>> Begin THE DATA

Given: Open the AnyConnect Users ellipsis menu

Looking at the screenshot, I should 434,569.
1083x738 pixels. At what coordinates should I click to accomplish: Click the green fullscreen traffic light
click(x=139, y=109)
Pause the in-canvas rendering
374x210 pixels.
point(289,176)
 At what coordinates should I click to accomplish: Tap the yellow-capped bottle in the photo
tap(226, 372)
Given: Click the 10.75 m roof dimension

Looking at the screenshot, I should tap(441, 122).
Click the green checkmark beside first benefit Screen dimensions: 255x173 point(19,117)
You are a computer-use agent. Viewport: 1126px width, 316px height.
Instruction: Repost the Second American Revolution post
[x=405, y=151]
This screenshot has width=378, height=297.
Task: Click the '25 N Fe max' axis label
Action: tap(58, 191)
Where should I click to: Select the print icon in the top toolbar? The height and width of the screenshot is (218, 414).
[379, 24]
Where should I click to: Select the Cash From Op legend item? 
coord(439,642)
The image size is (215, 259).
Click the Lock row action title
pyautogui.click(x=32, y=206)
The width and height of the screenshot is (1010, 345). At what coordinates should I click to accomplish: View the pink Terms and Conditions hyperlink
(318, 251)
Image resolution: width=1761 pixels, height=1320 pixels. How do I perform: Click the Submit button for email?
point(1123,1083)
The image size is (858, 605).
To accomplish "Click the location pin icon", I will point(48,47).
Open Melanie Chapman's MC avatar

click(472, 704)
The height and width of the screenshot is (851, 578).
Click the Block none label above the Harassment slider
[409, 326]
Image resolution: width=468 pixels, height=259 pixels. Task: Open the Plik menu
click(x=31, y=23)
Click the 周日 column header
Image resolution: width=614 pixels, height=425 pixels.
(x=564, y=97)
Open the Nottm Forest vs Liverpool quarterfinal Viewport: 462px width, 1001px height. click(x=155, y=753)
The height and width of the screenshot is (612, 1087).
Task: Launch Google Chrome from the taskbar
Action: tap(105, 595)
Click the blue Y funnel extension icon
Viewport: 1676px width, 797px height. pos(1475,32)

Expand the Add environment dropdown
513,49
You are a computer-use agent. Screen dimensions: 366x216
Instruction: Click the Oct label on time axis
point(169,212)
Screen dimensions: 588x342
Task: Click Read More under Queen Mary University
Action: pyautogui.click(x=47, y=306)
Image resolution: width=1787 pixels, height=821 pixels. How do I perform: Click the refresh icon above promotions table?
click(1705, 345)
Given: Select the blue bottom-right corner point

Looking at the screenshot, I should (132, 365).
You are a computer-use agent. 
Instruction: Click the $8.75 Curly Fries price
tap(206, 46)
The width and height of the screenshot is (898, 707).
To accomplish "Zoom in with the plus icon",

>> End THE DATA

- EXERCISE PROMPT
Please present the stretch of the records from the line containing "The height and width of the screenshot is (851, 578)." through the line containing "Action: tap(105, 595)" as a Markdown table with the columns Row and Line, leaving out blank lines.

- EXERCISE SOLUTION
| Row | Line |
|---|---|
| 1 | The height and width of the screenshot is (851, 578). |
| 2 | Click the Block none label above the Harassment slider |
| 3 | [409, 326] |
| 4 | Image resolution: width=468 pixels, height=259 pixels. Task: Open the Plik menu |
| 5 | click(x=31, y=23) |
| 6 | Click the 周日 column header |
| 7 | Image resolution: width=614 pixels, height=425 pixels. |
| 8 | (x=564, y=97) |
| 9 | Open the Nottm Forest vs Liverpool quarterfinal Viewport: 462px width, 1001px height. click(x=155, y=753) |
| 10 | The height and width of the screenshot is (612, 1087). |
| 11 | Task: Launch Google Chrome from the taskbar |
| 12 | Action: tap(105, 595) |